Paul Gardullo, Smithsonian National Museum of African-American History and Culture museum curator, said "Casop" is a powerful demonstration of the role art and music can play in reliving history.
"By breathing life into this history and seeking a way to express not just the horror of racial slavery, but also the creativity and resilience people of African descent who cultivated crops and shaped the landscape while keeping their lives and culture whole, 'Casop' will fill a massive silence in the history that no book or archive can. This work is a transformative force for truth-telling, for healing, for reckoning and for beauty within and despite pain."
West African rice production technology - developed by farmers in the Upper Guinea Coast more than 500 hundred years before the Transatlantic slave trade - laid the foundation for South Carolina and Georgia's commercial rice industry and made South Carolina's rice planters the richest with the largest slave holdings in the nation. Fields-Black said the floods fertilizing the inland and tidal rice fields created the deadliest living environments for enslaved laborers in the U.S. South.
The requiem draws on funerary traditions among the Diola-Fogny, rice farmers who lived along the Casamance River of present-day Senegal. In the event of untimely, accidental and suspicious deaths, Diola-Fogny ritual specialists performed casop, a "ritual interrogation of the corpse" via spirit possession. During the funeral, the deceased was asked to tell his or her story about the circumstances of death. Once the truth was revealed, the dead would be buried and harmony and peace restored to the community. In "Casop," Fields-Black, Wineglass and collaborators turn lamentation into celebration of the critical role enslaved Africans' ingenuity, technology and industry played in the economy of the U.S. South. They establish casop as a new genre through which all oppressed peoples can tell their own stories.

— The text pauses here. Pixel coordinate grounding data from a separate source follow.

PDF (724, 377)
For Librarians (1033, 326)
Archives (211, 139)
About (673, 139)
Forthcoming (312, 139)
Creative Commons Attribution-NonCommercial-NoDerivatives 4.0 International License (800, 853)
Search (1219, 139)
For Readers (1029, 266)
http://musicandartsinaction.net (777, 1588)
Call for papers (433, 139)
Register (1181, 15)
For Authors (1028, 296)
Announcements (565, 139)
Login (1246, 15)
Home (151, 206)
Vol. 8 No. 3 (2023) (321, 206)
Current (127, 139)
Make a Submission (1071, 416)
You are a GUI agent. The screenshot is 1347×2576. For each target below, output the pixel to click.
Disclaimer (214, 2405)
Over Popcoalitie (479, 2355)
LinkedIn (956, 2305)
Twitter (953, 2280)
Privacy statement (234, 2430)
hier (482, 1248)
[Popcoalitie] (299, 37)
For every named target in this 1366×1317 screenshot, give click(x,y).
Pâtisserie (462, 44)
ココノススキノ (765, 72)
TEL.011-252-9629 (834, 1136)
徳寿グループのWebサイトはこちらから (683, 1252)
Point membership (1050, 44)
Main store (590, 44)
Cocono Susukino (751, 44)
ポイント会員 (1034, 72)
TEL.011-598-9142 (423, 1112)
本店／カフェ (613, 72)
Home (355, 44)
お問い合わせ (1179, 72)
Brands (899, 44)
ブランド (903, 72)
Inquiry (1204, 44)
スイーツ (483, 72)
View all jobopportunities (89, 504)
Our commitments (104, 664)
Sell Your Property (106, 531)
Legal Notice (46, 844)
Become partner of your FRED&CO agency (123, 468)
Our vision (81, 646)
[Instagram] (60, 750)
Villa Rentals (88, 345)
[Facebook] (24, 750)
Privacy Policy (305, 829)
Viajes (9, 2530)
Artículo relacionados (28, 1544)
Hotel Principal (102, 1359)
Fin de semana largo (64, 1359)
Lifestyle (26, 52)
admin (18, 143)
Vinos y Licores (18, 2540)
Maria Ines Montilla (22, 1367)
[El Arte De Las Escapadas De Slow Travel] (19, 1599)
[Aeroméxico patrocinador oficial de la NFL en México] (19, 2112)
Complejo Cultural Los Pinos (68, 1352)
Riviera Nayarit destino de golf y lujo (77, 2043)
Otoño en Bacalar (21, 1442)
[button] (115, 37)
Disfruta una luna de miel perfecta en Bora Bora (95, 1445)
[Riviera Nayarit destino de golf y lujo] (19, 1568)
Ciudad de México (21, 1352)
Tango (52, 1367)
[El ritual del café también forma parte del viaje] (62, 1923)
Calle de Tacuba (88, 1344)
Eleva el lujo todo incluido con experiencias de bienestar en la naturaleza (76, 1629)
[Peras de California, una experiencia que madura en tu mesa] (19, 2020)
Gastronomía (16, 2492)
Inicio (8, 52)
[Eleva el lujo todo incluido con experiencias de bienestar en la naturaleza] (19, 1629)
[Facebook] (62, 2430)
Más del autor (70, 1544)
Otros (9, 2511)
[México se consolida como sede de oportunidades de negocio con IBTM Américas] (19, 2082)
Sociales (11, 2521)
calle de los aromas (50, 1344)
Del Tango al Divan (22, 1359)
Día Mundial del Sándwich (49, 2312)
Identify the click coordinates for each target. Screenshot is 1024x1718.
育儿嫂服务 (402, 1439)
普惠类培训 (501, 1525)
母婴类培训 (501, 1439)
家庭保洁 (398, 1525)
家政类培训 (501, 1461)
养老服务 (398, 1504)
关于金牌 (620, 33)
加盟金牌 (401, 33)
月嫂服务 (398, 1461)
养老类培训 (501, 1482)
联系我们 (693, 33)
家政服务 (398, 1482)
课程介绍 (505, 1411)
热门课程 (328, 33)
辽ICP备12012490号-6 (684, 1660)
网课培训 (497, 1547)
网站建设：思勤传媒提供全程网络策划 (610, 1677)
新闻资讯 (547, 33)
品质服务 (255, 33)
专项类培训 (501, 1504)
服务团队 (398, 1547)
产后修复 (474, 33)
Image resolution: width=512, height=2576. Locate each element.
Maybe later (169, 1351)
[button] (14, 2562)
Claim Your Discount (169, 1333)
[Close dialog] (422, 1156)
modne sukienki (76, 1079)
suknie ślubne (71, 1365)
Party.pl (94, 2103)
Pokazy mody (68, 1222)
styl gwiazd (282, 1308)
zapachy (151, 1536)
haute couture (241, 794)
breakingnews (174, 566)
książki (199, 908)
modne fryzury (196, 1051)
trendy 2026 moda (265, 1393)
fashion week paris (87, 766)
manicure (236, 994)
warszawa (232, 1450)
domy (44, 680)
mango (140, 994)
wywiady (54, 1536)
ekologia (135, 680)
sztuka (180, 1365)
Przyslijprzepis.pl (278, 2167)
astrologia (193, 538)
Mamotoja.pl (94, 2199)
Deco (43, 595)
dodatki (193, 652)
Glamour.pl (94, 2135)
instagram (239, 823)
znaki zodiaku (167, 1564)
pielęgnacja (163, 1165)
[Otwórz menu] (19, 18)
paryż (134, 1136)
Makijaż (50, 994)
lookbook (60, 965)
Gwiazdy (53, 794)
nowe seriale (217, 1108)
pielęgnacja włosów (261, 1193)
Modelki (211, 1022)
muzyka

"Our ancestors lost their youth, health, lives and children as a result of reshaping the coastal landscape, carving rice fields out of cypress swamps, building earthen embankments and moving as much earth with hand tools and baskets as was displaced to construct the Panama Canal," Fields-Black said. "Yet, there are no memorials to commemorate their appalling sufferings, involuntary sacrifices or immeasurable contributions."
Tickets are now available on the Colour of Music Festival website. Tickets are $30 for adults, $20 for students and seniors (ages 60-plus), and free with a CMU ID. Groups of 10 or more may purchase tickets at a discounted rate of $25 for adults and $15 for students and seniors. Email producer@requiemforrice.com for the CMU ID and group promo codes.
The project, three years in the making, is part of CMU's Martin Luther King Jr. Day Celebration. "Casop" was originally funded by CMU's Center for the Arts in Society, a research center in the Dietrich College of Humanities and Social Sciences and College of Fine Arts that investigates the role of arts in societies and the intersection between the humanities and the fine arts. Numerous foundations, corporations and individuals have provided funding for the project.